Thursday, March 23, 2023

Citizen contractors force Govt to unbundle multibillion projects

The government is said to have bowed to pressure from local citizen contractors and is unbundling some of the large projects worth billions of Pula into smaller packages for award to citizen contractors.

Information reaching Sunday Standard is that government and citizen contractors have been holding meetings aimed at coming up with long term solutions as to how the government “could support local contractors to avoid their collapse”.

Reports indicate that despite a booming construction industry in Botswana, which accounts for 7 percent of GDP, the government faces a backlash from local business people over its perceived bias in favour of Chinese construction firms.

A total of 24 Chinese businesses, in the past, have been awarded lucrative government contracts for major infrastructural projectsÔÇöthey are building highways, hospitals and stadiums and refurbishing the airports in Gaborone and Francistown.

Tshipidi Badiri Builders Association (TBBA), a consortium of local contractors, has been actively advocating not only for citizen empowerment but also for the revamping of the construction industry through policy and structural changes.

“Finally the Government is succumbing to our pressure,” said Chris Gofhamodimo, the Association’s Chairman, this week.

Gofhamodimo said they have been preaching the idea (of unbundling projects) for ages, long before the mega projects were carried out, and had it been done on these mega projects, local industry would have benefited substantially and would have not sustained such a hard knock.

“On a positive note, we can say it’s never too late and maybe, just maybe, this is an opportune moment and we must brace ourselves to seize it,” he said.

Speaking at this year’s Construction Pitso, Minister Johnnie Swartz said that unbundling of large projects into packages had been done in large scale on maintenance projects and, to a limited extent, for development projects as the ministry did not have any new mega projects.

The projects included Mogoditshane Senior Secondary School staff housing and Block 10 police staff housing projects.
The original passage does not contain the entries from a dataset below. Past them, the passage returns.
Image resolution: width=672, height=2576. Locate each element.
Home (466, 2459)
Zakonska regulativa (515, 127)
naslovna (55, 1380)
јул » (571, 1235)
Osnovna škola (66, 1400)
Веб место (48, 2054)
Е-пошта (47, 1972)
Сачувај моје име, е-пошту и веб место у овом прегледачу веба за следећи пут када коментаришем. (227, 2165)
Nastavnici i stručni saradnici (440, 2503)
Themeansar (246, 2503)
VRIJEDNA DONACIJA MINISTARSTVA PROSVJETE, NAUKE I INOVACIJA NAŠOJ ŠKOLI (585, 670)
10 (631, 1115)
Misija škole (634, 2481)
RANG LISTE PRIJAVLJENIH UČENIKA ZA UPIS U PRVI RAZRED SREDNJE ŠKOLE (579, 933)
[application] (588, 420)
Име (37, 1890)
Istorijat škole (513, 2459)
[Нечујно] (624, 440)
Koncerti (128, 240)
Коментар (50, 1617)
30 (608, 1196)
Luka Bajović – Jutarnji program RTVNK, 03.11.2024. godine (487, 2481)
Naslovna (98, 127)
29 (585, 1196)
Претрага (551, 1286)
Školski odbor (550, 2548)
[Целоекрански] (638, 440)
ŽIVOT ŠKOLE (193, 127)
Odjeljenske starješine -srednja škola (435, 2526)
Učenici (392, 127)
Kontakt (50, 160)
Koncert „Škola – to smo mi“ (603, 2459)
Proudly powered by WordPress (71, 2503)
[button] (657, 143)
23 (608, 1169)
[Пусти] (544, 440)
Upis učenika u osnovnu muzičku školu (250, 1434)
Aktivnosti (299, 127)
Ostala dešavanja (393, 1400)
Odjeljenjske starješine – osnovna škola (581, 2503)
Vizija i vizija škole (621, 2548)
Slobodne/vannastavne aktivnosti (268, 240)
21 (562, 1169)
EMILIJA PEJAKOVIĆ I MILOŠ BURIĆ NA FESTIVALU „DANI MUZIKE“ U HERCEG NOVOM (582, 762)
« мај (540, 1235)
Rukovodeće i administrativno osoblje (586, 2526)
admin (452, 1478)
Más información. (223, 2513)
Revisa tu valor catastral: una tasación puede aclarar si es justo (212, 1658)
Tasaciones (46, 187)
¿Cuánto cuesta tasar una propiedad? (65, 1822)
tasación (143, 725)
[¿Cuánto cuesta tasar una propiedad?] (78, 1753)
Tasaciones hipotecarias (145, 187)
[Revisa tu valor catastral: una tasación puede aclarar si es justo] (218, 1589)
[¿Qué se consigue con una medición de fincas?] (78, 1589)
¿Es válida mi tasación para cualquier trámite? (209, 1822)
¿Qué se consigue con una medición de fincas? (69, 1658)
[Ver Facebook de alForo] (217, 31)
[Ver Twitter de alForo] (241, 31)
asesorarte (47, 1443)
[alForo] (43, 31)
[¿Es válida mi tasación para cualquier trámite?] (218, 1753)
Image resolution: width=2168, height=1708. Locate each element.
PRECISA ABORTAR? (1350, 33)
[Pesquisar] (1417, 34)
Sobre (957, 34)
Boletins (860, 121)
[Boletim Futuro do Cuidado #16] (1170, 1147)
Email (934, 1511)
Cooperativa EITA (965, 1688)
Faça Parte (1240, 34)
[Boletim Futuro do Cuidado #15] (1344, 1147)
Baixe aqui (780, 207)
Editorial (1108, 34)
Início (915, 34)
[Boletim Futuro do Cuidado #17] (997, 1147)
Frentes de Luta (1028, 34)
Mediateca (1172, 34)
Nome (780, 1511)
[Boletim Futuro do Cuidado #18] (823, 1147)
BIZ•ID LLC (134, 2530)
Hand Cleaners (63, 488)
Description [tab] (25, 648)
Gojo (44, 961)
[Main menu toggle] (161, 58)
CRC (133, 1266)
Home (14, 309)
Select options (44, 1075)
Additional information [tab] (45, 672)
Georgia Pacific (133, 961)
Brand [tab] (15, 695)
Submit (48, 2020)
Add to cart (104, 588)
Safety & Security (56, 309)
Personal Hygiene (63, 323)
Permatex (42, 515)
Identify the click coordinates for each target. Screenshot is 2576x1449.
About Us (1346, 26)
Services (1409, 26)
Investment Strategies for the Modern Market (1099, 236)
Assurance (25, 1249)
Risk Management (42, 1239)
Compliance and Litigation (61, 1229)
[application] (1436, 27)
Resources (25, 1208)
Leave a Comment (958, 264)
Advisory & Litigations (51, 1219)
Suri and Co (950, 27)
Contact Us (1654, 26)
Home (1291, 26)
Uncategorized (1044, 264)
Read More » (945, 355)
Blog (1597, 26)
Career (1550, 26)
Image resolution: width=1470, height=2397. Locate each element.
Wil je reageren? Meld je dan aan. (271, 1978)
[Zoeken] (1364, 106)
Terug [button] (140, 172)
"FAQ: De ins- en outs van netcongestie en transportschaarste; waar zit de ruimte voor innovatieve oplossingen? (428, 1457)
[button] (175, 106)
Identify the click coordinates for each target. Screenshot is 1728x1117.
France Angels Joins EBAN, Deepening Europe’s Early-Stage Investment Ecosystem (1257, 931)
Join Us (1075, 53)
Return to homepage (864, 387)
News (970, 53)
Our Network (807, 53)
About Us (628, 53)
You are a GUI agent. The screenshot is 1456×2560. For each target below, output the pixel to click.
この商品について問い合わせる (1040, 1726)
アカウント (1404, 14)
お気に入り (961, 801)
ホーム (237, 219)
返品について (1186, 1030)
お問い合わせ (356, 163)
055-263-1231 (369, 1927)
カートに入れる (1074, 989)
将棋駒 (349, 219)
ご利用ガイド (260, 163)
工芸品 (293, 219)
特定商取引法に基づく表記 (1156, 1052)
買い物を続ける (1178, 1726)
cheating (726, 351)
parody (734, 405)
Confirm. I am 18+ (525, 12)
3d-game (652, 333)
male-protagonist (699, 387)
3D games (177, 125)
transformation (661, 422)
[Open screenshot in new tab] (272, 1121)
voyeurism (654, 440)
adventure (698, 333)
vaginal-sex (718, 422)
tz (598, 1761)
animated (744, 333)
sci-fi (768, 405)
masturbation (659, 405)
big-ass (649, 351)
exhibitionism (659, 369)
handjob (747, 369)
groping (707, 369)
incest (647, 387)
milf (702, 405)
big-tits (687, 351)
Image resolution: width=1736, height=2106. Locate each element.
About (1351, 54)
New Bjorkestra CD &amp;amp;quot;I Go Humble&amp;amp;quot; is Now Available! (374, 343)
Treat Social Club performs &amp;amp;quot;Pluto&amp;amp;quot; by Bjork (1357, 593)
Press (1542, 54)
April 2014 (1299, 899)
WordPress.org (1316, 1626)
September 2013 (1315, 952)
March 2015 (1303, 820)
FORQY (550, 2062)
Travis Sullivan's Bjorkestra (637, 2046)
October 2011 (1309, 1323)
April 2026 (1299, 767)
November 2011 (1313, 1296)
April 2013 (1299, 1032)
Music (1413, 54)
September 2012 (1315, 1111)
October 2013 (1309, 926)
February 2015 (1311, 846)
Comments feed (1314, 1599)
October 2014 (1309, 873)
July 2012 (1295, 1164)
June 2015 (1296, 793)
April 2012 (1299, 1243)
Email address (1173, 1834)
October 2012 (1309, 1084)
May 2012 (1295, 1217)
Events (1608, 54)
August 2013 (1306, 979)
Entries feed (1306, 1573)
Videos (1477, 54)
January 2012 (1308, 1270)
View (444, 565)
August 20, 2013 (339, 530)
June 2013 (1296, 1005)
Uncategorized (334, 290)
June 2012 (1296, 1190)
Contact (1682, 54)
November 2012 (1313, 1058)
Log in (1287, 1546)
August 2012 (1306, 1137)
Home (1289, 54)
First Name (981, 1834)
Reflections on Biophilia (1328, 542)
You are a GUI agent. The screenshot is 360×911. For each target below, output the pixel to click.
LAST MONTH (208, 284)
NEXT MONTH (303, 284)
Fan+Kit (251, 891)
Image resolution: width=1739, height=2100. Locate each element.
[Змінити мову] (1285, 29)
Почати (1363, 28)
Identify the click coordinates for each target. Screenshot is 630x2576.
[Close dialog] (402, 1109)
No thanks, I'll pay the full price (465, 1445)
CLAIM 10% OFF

The Minister also said MIST had adopted a four-year prolonged approach to address the issue of maintenance of completed facilities, which had been a challenge over the years.

On challenges that are still being faced by local contractors, Gofhamodimo said “the industry is very fragile at the moment; with no work available, the local contractors have suffered a big knock, especially that were excluded in the mega projects at the benefit of international contractors”.

“With the recent developments as was reported by the Minister, we can now say the government has now come to her senses and realized that she cannot solve the challenges without taking the stakeholders on board,” said Gofhamodimo.